__PROBLEM DETAILS__: I would like every record reproduced exactly, with the pictures left out.

(Collected data entries)

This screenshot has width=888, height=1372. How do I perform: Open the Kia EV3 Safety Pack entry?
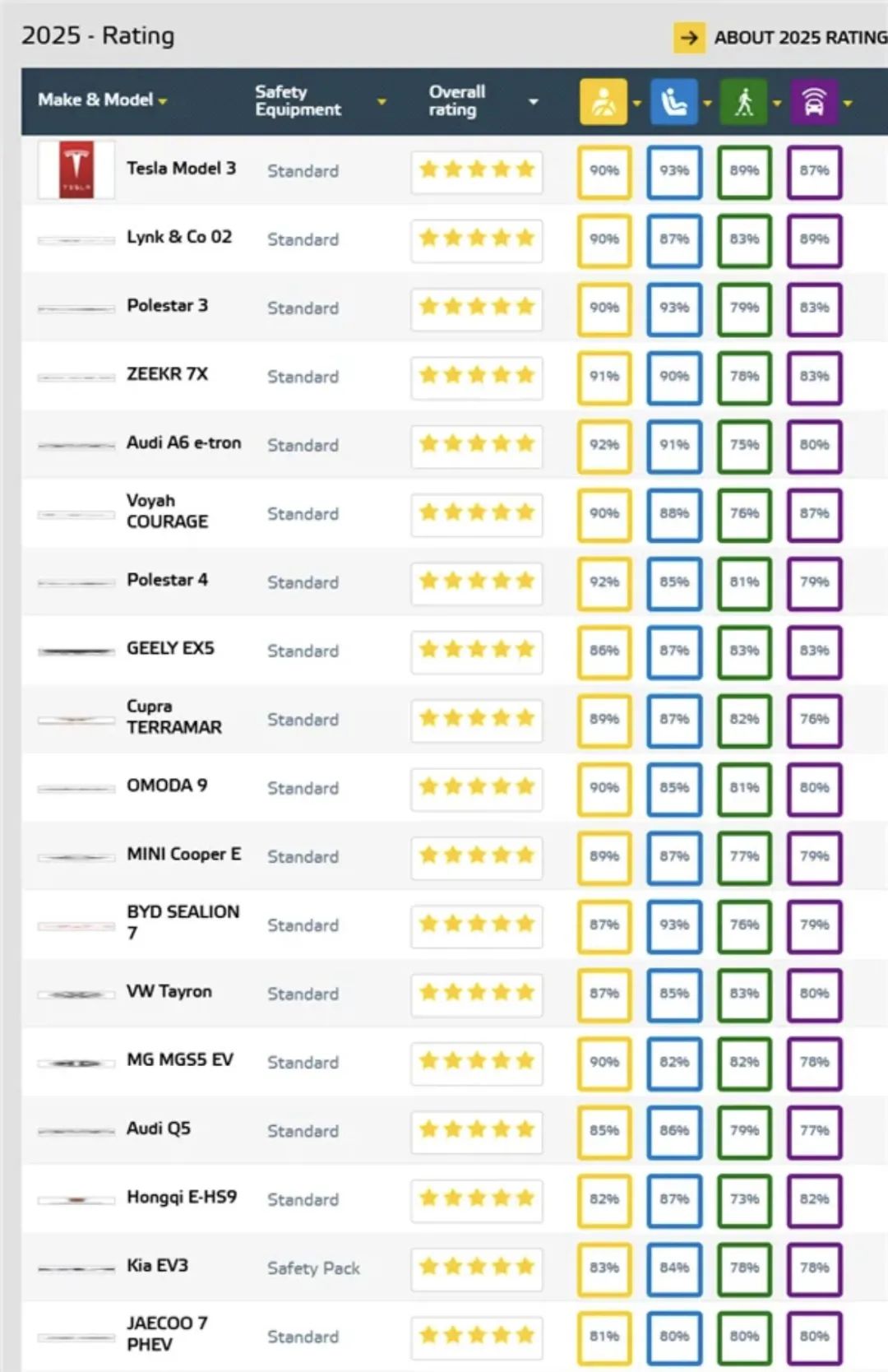[313, 1268]
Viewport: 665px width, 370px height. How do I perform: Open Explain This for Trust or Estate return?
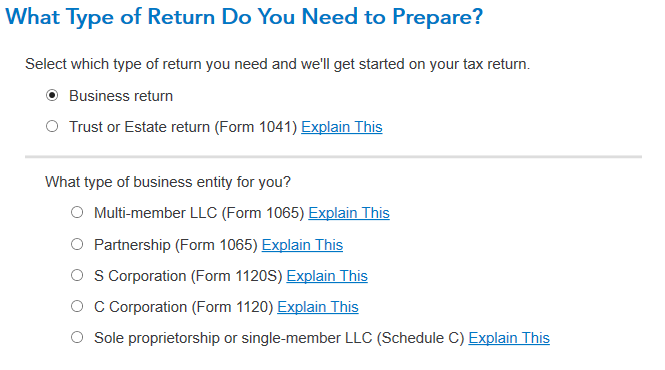[342, 127]
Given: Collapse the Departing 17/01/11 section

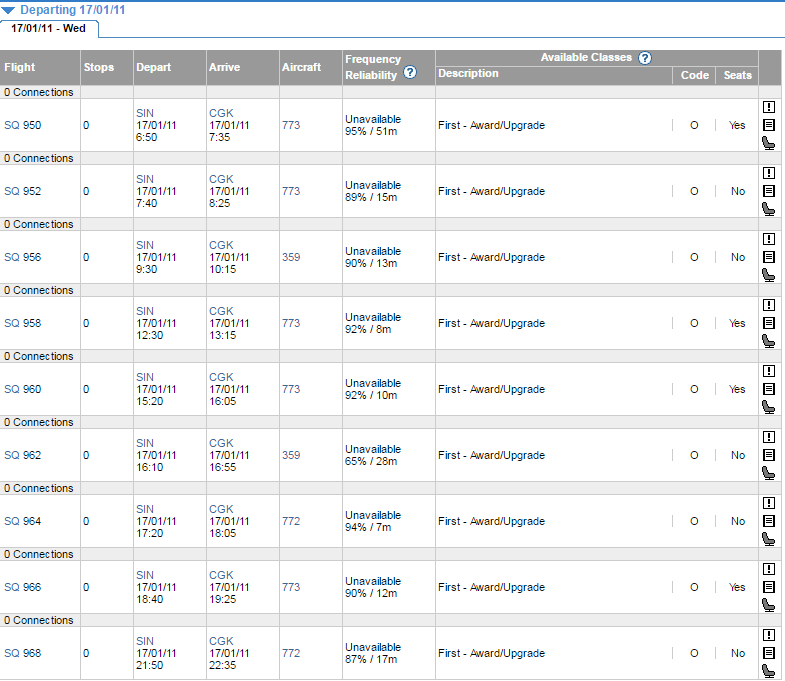Looking at the screenshot, I should click(x=9, y=9).
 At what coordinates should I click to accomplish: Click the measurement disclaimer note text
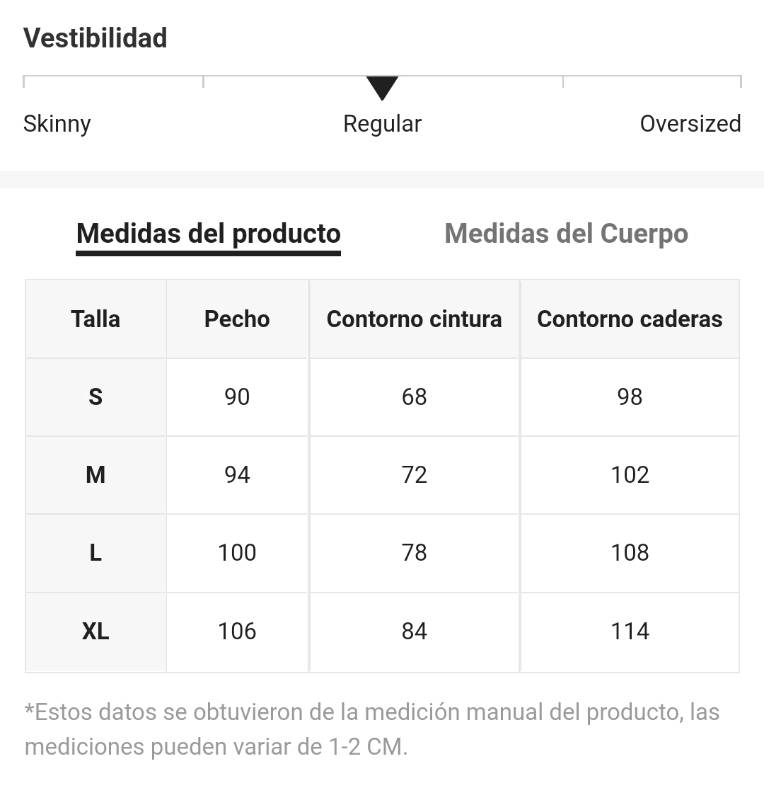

__WRITTEN REPLY__:
This screenshot has width=888, height=1372. How do I perform: Open the Kia EV3 Safety Pack entry?
[313, 1268]
Viewport: 665px width, 370px height. How do I perform: Open Explain This for Trust or Estate return?
[342, 127]
Given: Collapse the Departing 17/01/11 section

Looking at the screenshot, I should click(x=9, y=9).
 At what coordinates should I click to accomplish: Click the measurement disclaimer note text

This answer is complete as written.